Texto proporcionado:
=-=-=

Los embarazos adolescentes son una plaga silenciosa que sucede fuera del radar de los medios de comunicación. Encierran una contradicción insalvable en la que esta excelente La maternal, de Pilar Palomero, hurga con talento y destellos de verdad. O sea, que la maternidad es una bendición, un regalo de la vida, pero esa misma bendición puede convertirse en un castigo cuando sucede a una edad en la que nadie está preparado para semejante envite.
Con Las niñas, ganadora de la Biznaga de Oro en Málaga y del Goya a la mejor película, Palomero demostraba olfato para crear secuencias que transpiran veracidad, para captar atmósferas y lograr verdadera densidad humana en las secuencias. Lo que en aquel notable filme quedaba apuntado aquí estalla en una película que, a tenor de los aplausos que han cerrado la proyección, es desde ya la principal candidata a la Concha de Oro.
En La maternal, la directora zaragozana mezcla realidad y ficción logrando el pequeño milagro de que no sepamos discernir dónde empieza una cosa y donde termina la otra. La protagonista es Carla (Carla Quílez), una niña de catorce años contestataria que vive en Los Monegros junto a una madre (Ángela Cervantes) que también la tuvo demasiado joven y está desesperada con su rebeldía. Carla se queda embarazada de su mejor amigo, un tal Efraín. Juegan a meterse en casas ajenas y destruirlas. El sexo quizá también parece un juego, pero no lo es.
Entonces se marcha al extrarradio de Barcelona para vivir en una casa de acogida con otras madres adolescentes como ella. En ese refugio precario donde su conducta se evalúa con puntos verdes, amarillos y rojos, la sociedad es como el elefante en la mesa de los sajones: no está pero sí está, juzgándolas, revictimizándolas. Desde luego, no es fácil esconder un embarazo y menos a los 12 años. Cuando no maltratan los padres, lo hacen los novios. Solo hablar y compartir sus historias quizá puede salvarlas.

=-=-=

Datos proporcionados:
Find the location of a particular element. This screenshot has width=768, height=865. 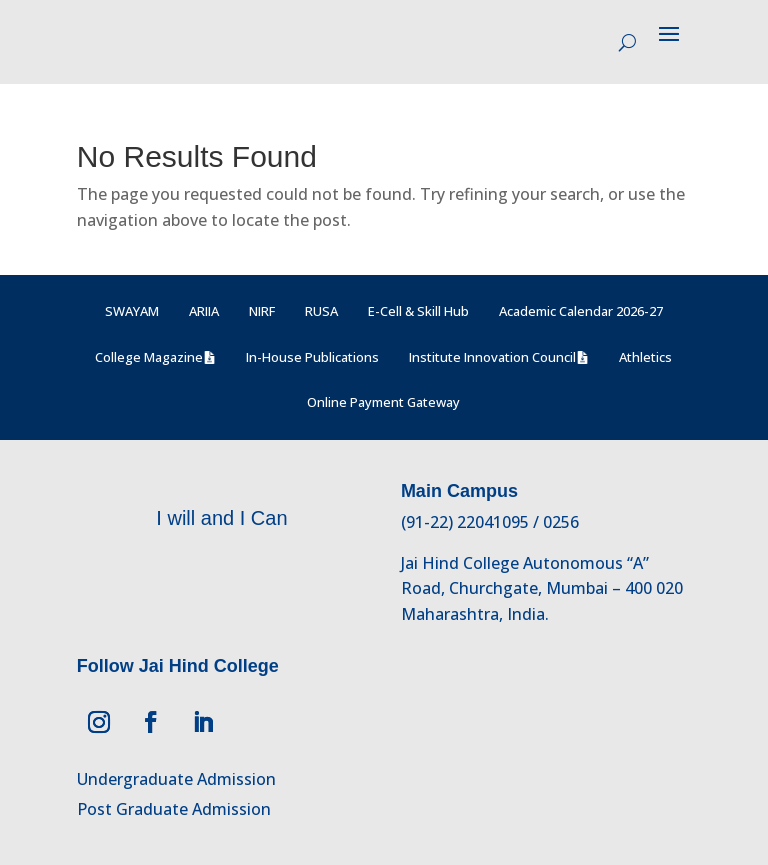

=-=-=

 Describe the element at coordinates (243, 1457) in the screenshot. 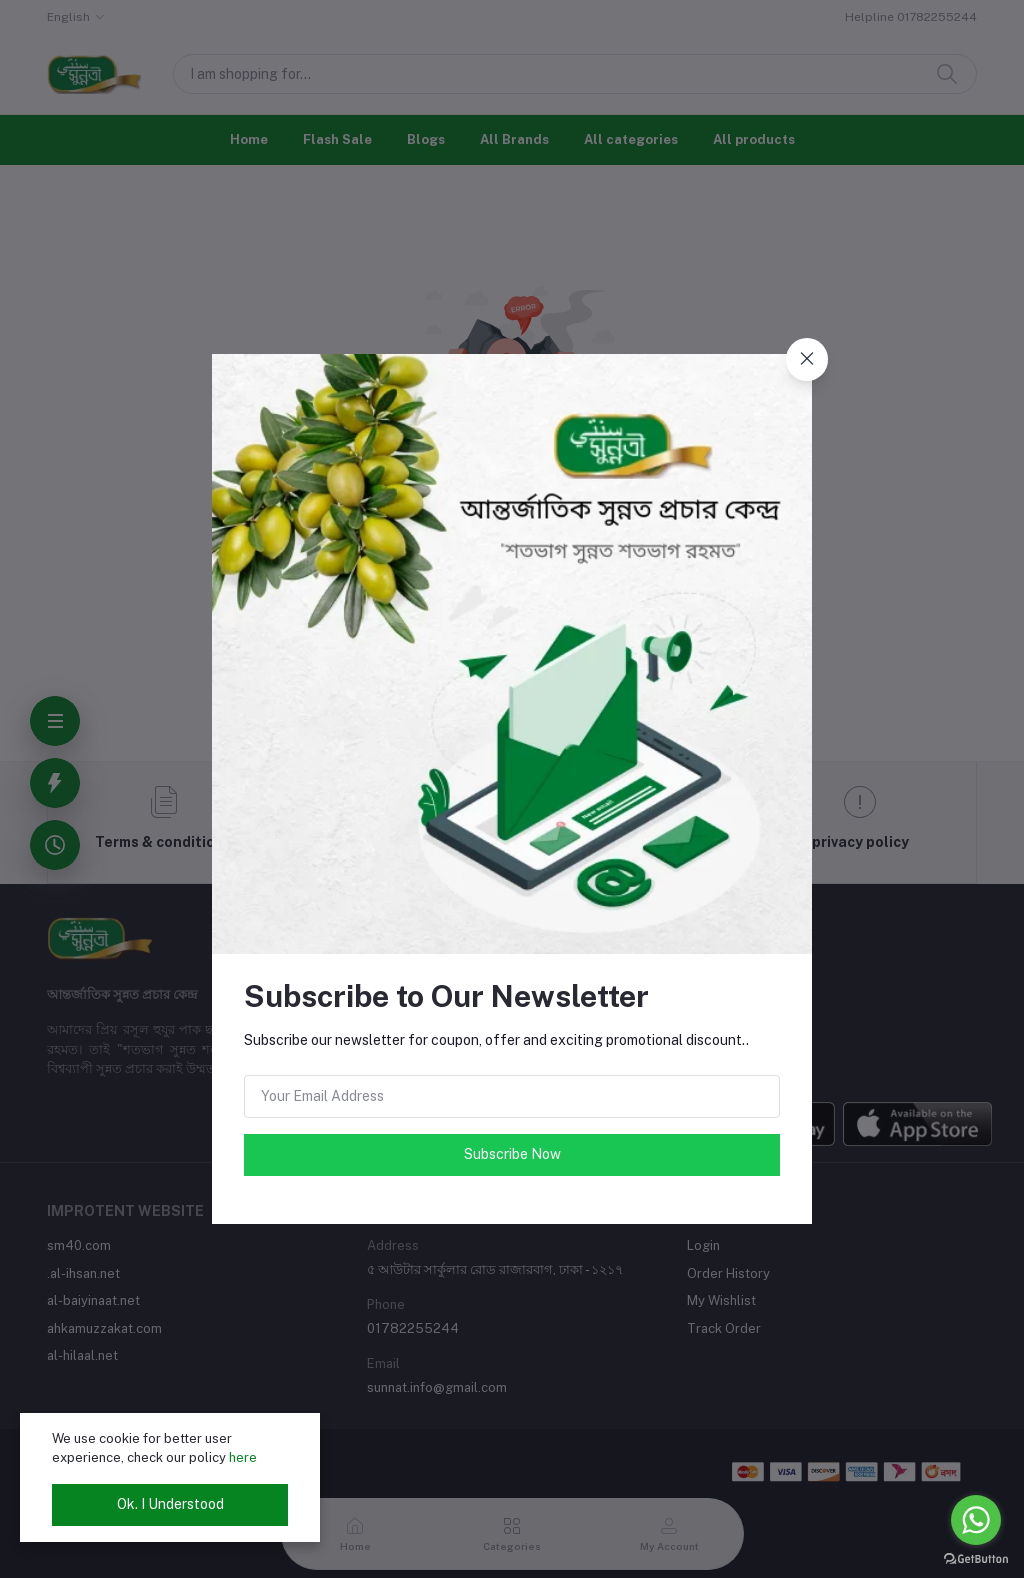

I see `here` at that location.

=-=-=

Ejercicio escrito:
Transcribe literalmente el fragmento de la reseña sobre La maternal que va de "Con Las niñas, ganadora" a "Concha de Oro.", ambos incluidos.

Resultado:
Con Las niñas, ganadora de la Biznaga de Oro en Málaga y del Goya a la mejor película, Palomero demostraba olfato para crear secuencias que transpiran veracidad, para captar atmósferas y lograr verdadera densidad humana en las secuencias. Lo que en aquel notable filme quedaba apuntado aquí estalla en una película que, a tenor de los aplausos que han cerrado la proyección, es desde ya la principal candidata a la Concha de Oro.